▶ **Reading text**
......

# Best budget 500 lumen or Better Light.



## maxsutter (Jun 22, 2010)

I see all of these bugget lights on Deal Extreme. Well which one is 50 or better lumens -


----------



## how2 (Jun 22, 2010)

Hi

These should be 500 lm or better?
You need to buy lights that can take 2*18650
Don't expect the claimed lumens.


*[advertising deleted - DM51]*


----------



## sol-leks (Jun 22, 2010)

I think your best option is to get the MG PLI SST-50 from shiningbeam.


----------



## aurum (Jun 22, 2010)

Received the MG PLI SST-50 few days ago and i don't know if it's worth the money ... The LED is not not centered correctly, draws only ~2A from my 18650, the reflector has some imperfections. 70$ shipping included compared to my sf-23 for 33$. The SF-23 puts out more lm and is half the price (you'll have to glue the emitter to the heatsink with as).


----------



## shipwreck (Jun 22, 2010)

I am awaiting a fairly cheap C30 from them - it's a spot to flood flashlight that runs on AAA batteries. I should get it this week.

I made a few posts about some of the models there, and I soon figured out that most are over rated on their actual lumen output. And, the quality seemed spotty unless you know how to mod your own lights.

I also am awaiting a solarforce light to come in - and the quality seems much better on those. They are no priced too bad on the ebay website.


----------



## Hill (Jun 22, 2010)

Why not make one yourself? A C-cell mag + MC-E emitter on a heatsink is pretty easy to build - there are plenty of step-by-step tutorials here. You can make it direct drive (no driver) to simplify things. It may cost more than a DX or KD light, but it will be rock solid and quality, plus the satisfaction of having made it yourself.

......

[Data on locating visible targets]
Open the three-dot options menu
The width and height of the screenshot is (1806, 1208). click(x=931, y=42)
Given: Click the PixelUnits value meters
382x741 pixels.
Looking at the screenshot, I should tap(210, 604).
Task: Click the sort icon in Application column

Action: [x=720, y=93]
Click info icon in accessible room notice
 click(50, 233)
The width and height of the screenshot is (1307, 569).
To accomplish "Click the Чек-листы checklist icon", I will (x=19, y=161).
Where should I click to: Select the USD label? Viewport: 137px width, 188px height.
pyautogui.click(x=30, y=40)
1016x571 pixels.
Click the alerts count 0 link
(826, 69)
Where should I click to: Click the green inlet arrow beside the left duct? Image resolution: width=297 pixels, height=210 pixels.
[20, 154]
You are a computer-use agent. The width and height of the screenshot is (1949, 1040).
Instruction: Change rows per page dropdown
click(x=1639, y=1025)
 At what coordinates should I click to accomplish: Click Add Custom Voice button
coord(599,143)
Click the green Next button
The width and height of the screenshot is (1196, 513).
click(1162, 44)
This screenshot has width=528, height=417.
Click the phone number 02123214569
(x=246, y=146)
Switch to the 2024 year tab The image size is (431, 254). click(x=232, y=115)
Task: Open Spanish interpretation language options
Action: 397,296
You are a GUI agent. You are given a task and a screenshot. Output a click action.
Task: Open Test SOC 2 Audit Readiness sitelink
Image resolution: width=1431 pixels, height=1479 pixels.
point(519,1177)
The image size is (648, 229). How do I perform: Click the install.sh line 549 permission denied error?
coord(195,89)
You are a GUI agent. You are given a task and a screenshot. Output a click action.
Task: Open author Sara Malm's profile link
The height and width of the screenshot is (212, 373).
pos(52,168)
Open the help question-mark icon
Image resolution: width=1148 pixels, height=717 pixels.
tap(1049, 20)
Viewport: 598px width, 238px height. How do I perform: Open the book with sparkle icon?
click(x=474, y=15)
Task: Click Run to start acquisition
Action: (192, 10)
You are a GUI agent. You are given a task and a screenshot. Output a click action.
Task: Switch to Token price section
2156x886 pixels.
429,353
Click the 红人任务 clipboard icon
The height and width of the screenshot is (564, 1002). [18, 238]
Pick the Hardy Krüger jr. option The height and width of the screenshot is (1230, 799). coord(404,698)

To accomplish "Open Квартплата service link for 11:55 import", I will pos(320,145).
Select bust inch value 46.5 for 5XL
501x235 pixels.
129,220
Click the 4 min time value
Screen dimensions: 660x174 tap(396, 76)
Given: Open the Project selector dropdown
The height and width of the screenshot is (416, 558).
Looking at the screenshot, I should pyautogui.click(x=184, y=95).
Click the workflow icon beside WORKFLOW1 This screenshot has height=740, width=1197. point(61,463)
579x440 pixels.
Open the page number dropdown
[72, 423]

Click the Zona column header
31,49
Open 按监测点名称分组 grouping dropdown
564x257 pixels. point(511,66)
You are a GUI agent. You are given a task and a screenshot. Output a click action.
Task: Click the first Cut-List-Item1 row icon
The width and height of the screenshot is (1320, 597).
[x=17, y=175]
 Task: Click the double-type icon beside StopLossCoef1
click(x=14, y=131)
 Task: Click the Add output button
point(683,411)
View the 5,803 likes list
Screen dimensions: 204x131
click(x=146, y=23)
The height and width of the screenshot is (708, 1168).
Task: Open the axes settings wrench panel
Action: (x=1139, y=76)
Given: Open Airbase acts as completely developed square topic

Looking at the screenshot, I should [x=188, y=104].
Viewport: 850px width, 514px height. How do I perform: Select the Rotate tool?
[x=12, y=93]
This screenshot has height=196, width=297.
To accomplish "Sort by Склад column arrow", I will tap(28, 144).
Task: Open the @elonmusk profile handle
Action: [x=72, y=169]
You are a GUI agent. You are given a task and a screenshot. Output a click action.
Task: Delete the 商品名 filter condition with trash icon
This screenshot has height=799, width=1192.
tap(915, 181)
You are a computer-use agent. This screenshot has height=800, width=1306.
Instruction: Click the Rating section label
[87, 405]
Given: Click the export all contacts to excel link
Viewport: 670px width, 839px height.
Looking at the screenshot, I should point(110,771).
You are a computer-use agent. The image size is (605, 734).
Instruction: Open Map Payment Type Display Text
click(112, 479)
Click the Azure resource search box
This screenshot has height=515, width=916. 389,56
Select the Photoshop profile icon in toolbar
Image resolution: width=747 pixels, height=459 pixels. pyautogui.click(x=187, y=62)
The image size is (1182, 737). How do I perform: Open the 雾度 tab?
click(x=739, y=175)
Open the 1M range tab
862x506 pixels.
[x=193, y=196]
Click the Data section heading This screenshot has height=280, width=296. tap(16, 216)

......

▶ **Task requirements**
#1 Please reproduce the lines in the records, starting at the line containing "Task: Click the sort" and ending at the line containing "point(519,1177)".
#2 Carry on the forum thread about bright budget flashlights, beginning after its final line.

▶ **The replies**
#1
Task: Click the sort icon in Application column

Action: [x=720, y=93]
Click info icon in accessible room notice
 click(50, 233)
The width and height of the screenshot is (1307, 569).
To accomplish "Click the Чек-листы checklist icon", I will (x=19, y=161).
Where should I click to: Select the USD label? Viewport: 137px width, 188px height.
pyautogui.click(x=30, y=40)
1016x571 pixels.
Click the alerts count 0 link
(826, 69)
Where should I click to: Click the green inlet arrow beside the left duct? Image resolution: width=297 pixels, height=210 pixels.
[20, 154]
You are a computer-use agent. The width and height of the screenshot is (1949, 1040).
Instruction: Change rows per page dropdown
click(x=1639, y=1025)
 At what coordinates should I click to accomplish: Click Add Custom Voice button
coord(599,143)
Click the green Next button
The width and height of the screenshot is (1196, 513).
click(1162, 44)
This screenshot has width=528, height=417.
Click the phone number 02123214569
(x=246, y=146)
Switch to the 2024 year tab The image size is (431, 254). click(x=232, y=115)
Task: Open Spanish interpretation language options
Action: 397,296
You are a GUI agent. You are given a task and a screenshot. Output a click action.
Task: Open Test SOC 2 Audit Readiness sitelink
Image resolution: width=1431 pixels, height=1479 pixels.
point(519,1177)

#2
Approximate cost would be
host $15
heatsink $15
MC-E or P7 $20

Total = ~$50

Satisfaction of making it yourself = priceless


----------



## Hill (Jun 22, 2010)

aurum said:


> Received the MG PLI SST-50 few days ago and i don't know if it's worth the money ... The LED is not not centered correctly, draws only ~2A from my 18650, the reflector has some imperfections. 70$ shipping included compared to my sf-23 for 33$. The SF-23 puts out more lm and is half the price (you'll have to glue the emitter to the heatsink with as).



That is disappointing. You should contact him about trading in for a better one. I've heard he was a reliable dealer and should be able to work with you.


----------



## joe1512 (Jun 23, 2010)

aurum said:


> Received the MG PLI SST-50 few days ago and i don't know if it's worth the money ... The LED is not not centered correctly, draws only ~2A from my 18650, the reflector has some imperfections. 70$ shipping included compared to my sf-23 for 33$. The SF-23 puts out more lm and is half the price (you'll have to glue the emitter to the heatsink with as).



Its still gonna be a lot better than a random Deal Extreme one! Plus you will have much better customer service in case you do get a defective one.


Otherwise, the Trustfire TR1200 is probably a good bet. For 45 bucks, it can use 2 or 3 18650s. Most DX lights that use more than 1 18650 cost around 70 bucks. The TR1200 will be a lot more efficient and brighter than 1x18650 P7s or SST50.
It isnt perfect but it seems to be pretty well received by those here.


----------



## randomlugia (Jun 23, 2010)

The Aurora AK-P7-5 2-mode is considered one of the more consistent DX lights, and the current draw is usually between 3 and 4.5 amps (which is probably about 600-800 lumens OTF).


----------



## Tally-ho (Jun 23, 2010)

Hill said:


> Why not make one yourself? A C-cell mag + MC-E emitter on a heatsink is pretty easy to build - there are plenty of step-by-step tutorials here.



Mag + ssc P7 emitter ?





BEAMSHOTS !!!:
http://flashlightnews.net/forum/index.php?topic=971.0


----------



## LEDninja (Jun 23, 2010)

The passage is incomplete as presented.